THE OFFICIAL JOURNAL
General. The full name of the Official Journal is Official Journal of the European Union and its official abbreviation in references is ‘OJ’. It is published in three series, ‘L’, ‘C’ and ‘S’, each serving different purposes. The L series contains EU legislation, the C series EU notices and information and the S series public procurement notices. Notices of recruitment competitions and some vacancy notices are published in separate ‘A’ issues of the C series (numbered, for example, ‘C227A’).
From 1 July 2013 the electronic edition of the Official Journal is considered authentic and has legal effect.

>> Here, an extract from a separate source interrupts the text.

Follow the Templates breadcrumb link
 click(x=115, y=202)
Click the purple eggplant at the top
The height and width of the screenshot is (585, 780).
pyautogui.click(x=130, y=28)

OJ references in running text. The abbreviation ‘No’ should be omitted from references to OJ numbers, whether in the OJ itself or in other work, including in references that predate the introduction of this convention. They should thus follow the pattern:
- Official Journal (or OJ) L 118 of 4 May 1973
OJ footnote references — abbreviated form. Footnote references in the OJ itself have a shortened form for the date:
- OJ L 281, 1.5.1975, p. 1.
Use this form for OJ footnote references elsewhere as well and in texts destined for the OJ, especially legislation, the budget (‘Remarks’ column), answers to parliamentary written questions and amendments to the Combined Nomenclature.
Page references following an oblique stroke (e.g. OJ L 262/68) are used only in page headings of the OJ itself, and should be avoided in all other contexts.
BULLETIN AND GENERAL REPORT
Bulletin. References to the Bulletin take the form:
- Bull. 9-1980, point 1.3.4
- Supplement 5/79 — Bull.
Note, however, that publication of the Bulletin ceased in September 2009.
General Report. References to the General Report take the form:
- Twenty-third General Report, point 383; 1994 General Report, point 12
- Point 104 of this Report
- 1990 Annexed Memorandum, point 38
The form ‘Twenty-seventh (or XXVIIth) General Report’ was used up to and including 1993. As from 1994, the title on the cover is ‘General Report 1994’ and the reference style ‘1994 General Report’. The above forms of reference are standard for footnotes in official publications, but in less formal contexts it is quite acceptable (and clearer) to refer to e.g. ‘the 1990 General Report’.
Part-numbering conventions. Note that Première (Deuxième, Troisième) partie are rendered Part One (Two, Three), not Part I or Part 1.